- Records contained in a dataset
┄┄┄┄┄┄┄┄┄┄
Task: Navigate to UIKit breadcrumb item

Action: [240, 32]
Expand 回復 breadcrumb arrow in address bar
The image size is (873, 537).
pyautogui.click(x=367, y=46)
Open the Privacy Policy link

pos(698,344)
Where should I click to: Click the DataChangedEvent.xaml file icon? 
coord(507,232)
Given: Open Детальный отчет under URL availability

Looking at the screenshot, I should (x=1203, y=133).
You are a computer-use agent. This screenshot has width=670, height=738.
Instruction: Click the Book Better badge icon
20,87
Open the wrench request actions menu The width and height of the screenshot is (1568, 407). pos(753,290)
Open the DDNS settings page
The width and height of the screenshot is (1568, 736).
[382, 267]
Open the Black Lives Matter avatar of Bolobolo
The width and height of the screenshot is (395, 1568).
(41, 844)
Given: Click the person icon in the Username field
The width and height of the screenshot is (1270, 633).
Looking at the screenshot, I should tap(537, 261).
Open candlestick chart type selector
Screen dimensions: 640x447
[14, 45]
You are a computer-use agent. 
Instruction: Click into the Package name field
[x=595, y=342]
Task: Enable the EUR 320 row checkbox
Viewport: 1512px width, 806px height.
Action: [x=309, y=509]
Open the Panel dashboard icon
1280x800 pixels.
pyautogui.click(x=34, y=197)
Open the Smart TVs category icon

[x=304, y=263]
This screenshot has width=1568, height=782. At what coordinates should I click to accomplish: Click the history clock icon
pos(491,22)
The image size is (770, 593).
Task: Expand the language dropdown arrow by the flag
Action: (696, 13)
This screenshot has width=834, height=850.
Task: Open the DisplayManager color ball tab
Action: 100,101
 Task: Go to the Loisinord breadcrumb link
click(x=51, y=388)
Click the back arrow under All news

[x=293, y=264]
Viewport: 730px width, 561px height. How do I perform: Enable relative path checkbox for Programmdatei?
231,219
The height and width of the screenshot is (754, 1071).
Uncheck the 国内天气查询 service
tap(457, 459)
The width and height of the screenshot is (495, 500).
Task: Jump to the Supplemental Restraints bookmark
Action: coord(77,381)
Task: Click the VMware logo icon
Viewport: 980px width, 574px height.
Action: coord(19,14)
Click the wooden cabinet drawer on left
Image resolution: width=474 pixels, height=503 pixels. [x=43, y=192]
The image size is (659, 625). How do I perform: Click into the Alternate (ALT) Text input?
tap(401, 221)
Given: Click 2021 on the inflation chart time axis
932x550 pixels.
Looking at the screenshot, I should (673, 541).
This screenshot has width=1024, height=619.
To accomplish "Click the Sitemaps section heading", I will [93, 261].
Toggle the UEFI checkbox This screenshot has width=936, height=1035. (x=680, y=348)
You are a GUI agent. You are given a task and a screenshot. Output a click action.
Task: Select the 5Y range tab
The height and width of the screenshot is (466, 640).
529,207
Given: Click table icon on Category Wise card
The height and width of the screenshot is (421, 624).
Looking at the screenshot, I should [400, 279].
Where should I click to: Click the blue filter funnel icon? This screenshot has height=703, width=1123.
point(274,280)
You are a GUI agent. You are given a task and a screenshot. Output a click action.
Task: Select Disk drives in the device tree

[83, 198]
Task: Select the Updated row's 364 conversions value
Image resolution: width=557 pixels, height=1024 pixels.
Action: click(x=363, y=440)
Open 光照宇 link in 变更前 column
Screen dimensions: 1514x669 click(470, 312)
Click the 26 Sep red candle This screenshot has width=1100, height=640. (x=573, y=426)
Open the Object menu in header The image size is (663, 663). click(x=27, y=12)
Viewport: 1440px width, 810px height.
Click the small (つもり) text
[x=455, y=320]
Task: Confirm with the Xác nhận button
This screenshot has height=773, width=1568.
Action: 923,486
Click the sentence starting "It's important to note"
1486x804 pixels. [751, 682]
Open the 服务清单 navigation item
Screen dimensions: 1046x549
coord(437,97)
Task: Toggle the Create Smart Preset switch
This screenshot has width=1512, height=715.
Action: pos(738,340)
┄┄┄┄┄┄┄┄┄┄
- What you have to do
Output, from the data above, the lines from the line with "Task: Click the VMware logo icon" to the line with "Task: Toggle the Create Smart Preset switch" exactly as they stand, both ends included and nothing else.

- Exercise answer
Task: Click the VMware logo icon
Viewport: 980px width, 574px height.
Action: coord(19,14)
Click the wooden cabinet drawer on left
Image resolution: width=474 pixels, height=503 pixels. [x=43, y=192]
The image size is (659, 625). How do I perform: Click into the Alternate (ALT) Text input?
tap(401, 221)
Given: Click 2021 on the inflation chart time axis
932x550 pixels.
Looking at the screenshot, I should (673, 541).
This screenshot has width=1024, height=619.
To accomplish "Click the Sitemaps section heading", I will [93, 261].
Toggle the UEFI checkbox This screenshot has width=936, height=1035. (x=680, y=348)
You are a GUI agent. You are given a task and a screenshot. Output a click action.
Task: Select the 5Y range tab
The height and width of the screenshot is (466, 640).
529,207
Given: Click table icon on Category Wise card
The height and width of the screenshot is (421, 624).
Looking at the screenshot, I should [400, 279].
Where should I click to: Click the blue filter funnel icon? This screenshot has height=703, width=1123.
point(274,280)
You are a GUI agent. You are given a task and a screenshot. Output a click action.
Task: Select Disk drives in the device tree

[83, 198]
Task: Select the Updated row's 364 conversions value
Image resolution: width=557 pixels, height=1024 pixels.
Action: click(x=363, y=440)
Open 光照宇 link in 变更前 column
Screen dimensions: 1514x669 click(470, 312)
Click the 26 Sep red candle This screenshot has width=1100, height=640. (x=573, y=426)
Open the Object menu in header The image size is (663, 663). click(x=27, y=12)
Viewport: 1440px width, 810px height.
Click the small (つもり) text
[x=455, y=320]
Task: Confirm with the Xác nhận button
This screenshot has height=773, width=1568.
Action: 923,486
Click the sentence starting "It's important to note"
1486x804 pixels. [751, 682]
Open the 服务清单 navigation item
Screen dimensions: 1046x549
coord(437,97)
Task: Toggle the Create Smart Preset switch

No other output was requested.